DATA TO USE:
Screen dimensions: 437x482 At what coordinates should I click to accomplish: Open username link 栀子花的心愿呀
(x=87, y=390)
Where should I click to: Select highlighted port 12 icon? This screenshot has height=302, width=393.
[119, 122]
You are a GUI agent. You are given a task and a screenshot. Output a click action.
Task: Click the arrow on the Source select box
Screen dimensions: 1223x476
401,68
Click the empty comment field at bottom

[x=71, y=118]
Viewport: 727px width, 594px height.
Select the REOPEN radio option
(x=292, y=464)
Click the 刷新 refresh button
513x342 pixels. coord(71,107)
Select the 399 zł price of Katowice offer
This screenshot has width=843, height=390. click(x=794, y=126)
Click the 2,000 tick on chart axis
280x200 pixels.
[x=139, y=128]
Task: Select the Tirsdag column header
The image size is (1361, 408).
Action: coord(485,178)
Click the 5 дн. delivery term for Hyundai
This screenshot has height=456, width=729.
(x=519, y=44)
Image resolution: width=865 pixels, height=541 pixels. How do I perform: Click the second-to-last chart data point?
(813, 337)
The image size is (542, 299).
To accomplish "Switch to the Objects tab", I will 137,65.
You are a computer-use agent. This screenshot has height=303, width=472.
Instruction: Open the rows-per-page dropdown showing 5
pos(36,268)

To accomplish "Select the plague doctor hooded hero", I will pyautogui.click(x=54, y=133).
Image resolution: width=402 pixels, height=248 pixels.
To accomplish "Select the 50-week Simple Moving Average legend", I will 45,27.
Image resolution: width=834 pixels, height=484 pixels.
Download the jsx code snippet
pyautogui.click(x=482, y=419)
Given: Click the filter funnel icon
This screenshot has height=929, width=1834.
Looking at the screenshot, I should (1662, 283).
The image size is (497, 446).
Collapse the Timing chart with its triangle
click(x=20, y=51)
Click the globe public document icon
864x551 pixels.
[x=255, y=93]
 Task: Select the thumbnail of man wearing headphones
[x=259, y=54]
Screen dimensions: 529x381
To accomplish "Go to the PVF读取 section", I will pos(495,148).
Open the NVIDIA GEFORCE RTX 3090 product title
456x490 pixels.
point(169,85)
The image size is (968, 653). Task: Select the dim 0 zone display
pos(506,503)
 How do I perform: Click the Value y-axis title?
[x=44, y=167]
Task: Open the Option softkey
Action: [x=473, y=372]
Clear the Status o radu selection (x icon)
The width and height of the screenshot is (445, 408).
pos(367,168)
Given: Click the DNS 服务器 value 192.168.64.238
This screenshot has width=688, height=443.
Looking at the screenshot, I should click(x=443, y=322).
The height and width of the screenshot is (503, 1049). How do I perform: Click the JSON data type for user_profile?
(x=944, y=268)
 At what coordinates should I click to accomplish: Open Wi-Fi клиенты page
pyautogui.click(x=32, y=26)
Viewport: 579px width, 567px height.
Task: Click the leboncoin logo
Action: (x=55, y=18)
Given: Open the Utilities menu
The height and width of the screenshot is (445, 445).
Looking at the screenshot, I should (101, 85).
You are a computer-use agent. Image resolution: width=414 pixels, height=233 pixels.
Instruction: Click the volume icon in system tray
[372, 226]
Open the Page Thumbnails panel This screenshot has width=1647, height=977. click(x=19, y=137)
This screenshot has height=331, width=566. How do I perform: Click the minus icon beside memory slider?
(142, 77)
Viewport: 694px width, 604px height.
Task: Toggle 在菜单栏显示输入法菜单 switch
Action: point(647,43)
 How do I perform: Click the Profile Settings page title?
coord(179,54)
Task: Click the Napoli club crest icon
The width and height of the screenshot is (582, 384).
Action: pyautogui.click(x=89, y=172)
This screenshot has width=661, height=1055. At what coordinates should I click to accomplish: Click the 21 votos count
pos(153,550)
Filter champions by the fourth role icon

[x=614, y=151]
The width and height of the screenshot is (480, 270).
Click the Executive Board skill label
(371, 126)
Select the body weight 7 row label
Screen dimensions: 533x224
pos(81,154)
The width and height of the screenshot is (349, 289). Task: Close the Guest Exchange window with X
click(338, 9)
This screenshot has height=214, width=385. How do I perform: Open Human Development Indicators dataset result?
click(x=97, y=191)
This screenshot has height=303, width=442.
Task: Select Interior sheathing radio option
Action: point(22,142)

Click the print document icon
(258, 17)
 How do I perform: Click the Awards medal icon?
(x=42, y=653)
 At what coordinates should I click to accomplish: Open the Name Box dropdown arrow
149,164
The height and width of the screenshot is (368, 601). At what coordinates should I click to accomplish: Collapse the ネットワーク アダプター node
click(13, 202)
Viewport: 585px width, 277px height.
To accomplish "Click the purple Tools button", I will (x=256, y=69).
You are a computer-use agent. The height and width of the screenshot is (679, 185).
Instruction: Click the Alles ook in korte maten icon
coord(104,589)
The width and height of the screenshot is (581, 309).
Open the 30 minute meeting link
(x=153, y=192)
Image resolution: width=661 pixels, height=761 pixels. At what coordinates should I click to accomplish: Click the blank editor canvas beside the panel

WHAT YOU WILL DO: When a line in the listing has the word "computer", return that line.

SOLUTION TO THIS PROBLEM:
You are a computer-use agent. This screenshot has height=303, width=472.
You are a computer-use agent. Image resolution: width=414 pixels, height=233 pixels.
You are a computer-use agent. The height and width of the screenshot is (679, 185).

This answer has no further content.